Anyone know if the same amount of time should be used for just the breast? I'm guessing the two days would be enough; I'm definitely trying this this year. I've always wondered if the wet-brining..in addition to that weird texture.. also makes it more difficult to dry the skin enough to get it crisp. At least it seems to for me, unless I'm just not patient enough. And a breast isn't in the oven long enough to get a really nice crisp skin if it is even a little wet. This sounds like the answer.
Turkey Technique: The Dry Brine
In the Los Angeles Times, Russ Parsons shares a turkey cooking technique inspired by Judy Rodgers, the chef/owner of San Francisco's Zuni Cafe.
He calls it "dry-brining": "You just salt the turkey a few days in advance, give it a brisk massage every so often to redistribute the salt, and then roast it." The salt releases moisture from the turkey, which gets reabsorbed by the meat, essentially brining the bird in its own juices.
While wet-brining -- soaking the turkey in a saltwater solution -- has become a very popular way of preparing turkey, Parsons notes the technique often leads to a spongy texture. On the other hand, dry-brining leaves the turkey "firm and meaty."

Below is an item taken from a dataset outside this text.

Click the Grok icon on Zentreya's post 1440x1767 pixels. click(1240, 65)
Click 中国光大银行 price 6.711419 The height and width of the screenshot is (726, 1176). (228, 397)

While the technique is straightforward, make sure you leave enough time for the turkey to brine (three days), though Parsons writes that you can cut it back to two days.
Comments
After reading about this in Bon Appetit I wanted to practice it on a whole roasted chicken before committing to a turkey. I'm sold! It was so easy to do, combining salt w/ seasoning really enhances the effect.
After reading about this in Bon Appetit I wanted to practice it on a whole roasted chicken before committing to a turkey. I'm sold! It was so easy to do, combining salt w/ seasoning really enhances the effect.
After reading about this in Bon Appetit I wanted to practice it on a whole roasted chicken before committing to a turkey. I'm sold! It was so easy to do, combining salt w/ seasoning really enhances the effect.
You can always go for the Turducken
http://bestbyfarr.wordpress.com/2008/10/27/vive-la-turducken/
i'm guessing that if you vacuum-sealed the dry-brined turkey(is there a bag big enough?), the process would be quicker. try adding other flavorings(orange, herbs, spices), in addition to salt.
Nov 19, 2008 12:39:34 PM
Posted By: RebeccaC
I'm planning to try the dry-brining technique this year. I've heard so many good things! I'd been a little concerned about buying a fresh turkey so far in advance but when I called my butcher they said as long as it stays in the fridge it should be fine.
Btw, I found your blog through your wife. She'd suggested I check it out and I'm very glad I did!